— DATA TO PROCESS —
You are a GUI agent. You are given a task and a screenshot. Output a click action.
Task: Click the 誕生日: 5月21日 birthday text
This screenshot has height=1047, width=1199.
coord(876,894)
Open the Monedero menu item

— WHAT THIS TASK INVOLVES —
Format each line of the material above as a Markdown table with two columns, Row and Line, numbering the rows and leaving out blank lines.

— WRITTEN REPLY —
| Row | Line |
|---|---|
| 1 | You are a GUI agent. You are given a task and a screenshot. Output a click action. |
| 2 | Task: Click the 誕生日: 5月21日 birthday text |
| 3 | This screenshot has height=1047, width=1199. |
| 4 | coord(876,894) |
| 5 | Open the Monedero menu item |